Am 29. Januar 2018 veröffentlichte das Flaggschiff der Regimemedien, O Globo, einen Artikel, der für einige Tage kaum grosse Aufregung zu bewirken schien. O Globo zitierte einen Staatsanwalt aus der in Sachen Lula, Petrobrás und Odebrecht führenden Ermittlungsequipe von Curitiba, Carlos Fernando Santos Lima. Der Konzern Odebrecht hatte anscheinend zwei verschlüsselte Websites zur Dokumentierung seiner legalen und illegalen (Bestechungs-) Ausgaben geführt, Drousys und MyWebDay. Auf Kronzeugen-Aussagen inhaftierter Odebrecht-Manager etwa fussen die beiden bisherigen Verurteilungen Lulas. Nun sollten Kronzeugen ihre Aussagen eigentlich belegen. Nur, wie Staatsanwaltschaft Santos Lima in O Globo (zitiert in Brasil247 vom 4. Februar 2018) sagte: Die elektronischen Krypto-„Schlüssel für den Zugang zu den Geheimnissen von Odebrecht sind verloren.“ Brasil247, ein wichtiges Newsportal, hatte einen Artikel von Jeferson Miola, ehemaliger Direktor des administrativen Sekretariats des Mercosur, abgedruckt. Miola kopiert aus dem (nur gegen Bezahlung einsehbaren) O Globo-Artikel ein weiteres Zitat des Staatsanwalts: Das MyWebDay-„System ist mit zwei verlorenen Schlüsseln verschlüsselt; es gibt keine Möglichkeit, sie wieder zu kriegen.
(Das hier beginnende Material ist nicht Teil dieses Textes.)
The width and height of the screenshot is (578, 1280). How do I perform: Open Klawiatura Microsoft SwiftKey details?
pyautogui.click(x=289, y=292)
Und ich weiss nicht, ob es sie jemals geben wird.“ Miola fragt sich u. a., ob die Ermittlungsbehörden von Lava Jato, also den grossen Korruptionsfällen, Kronzeugen Strafermässigung erteilt haben, ohne deren Aussagen zu verifizieren und warum sie sich stets geweigert haben, den früheren Odebrecht-Anwalt Rodrigo Tacla Duran einzuvernehmen, der ausgesagt hatte, im verschlüsselten System seien Daten gefälscht worden, um „gezielt bestimmte Angeklagte zu inkriminieren“?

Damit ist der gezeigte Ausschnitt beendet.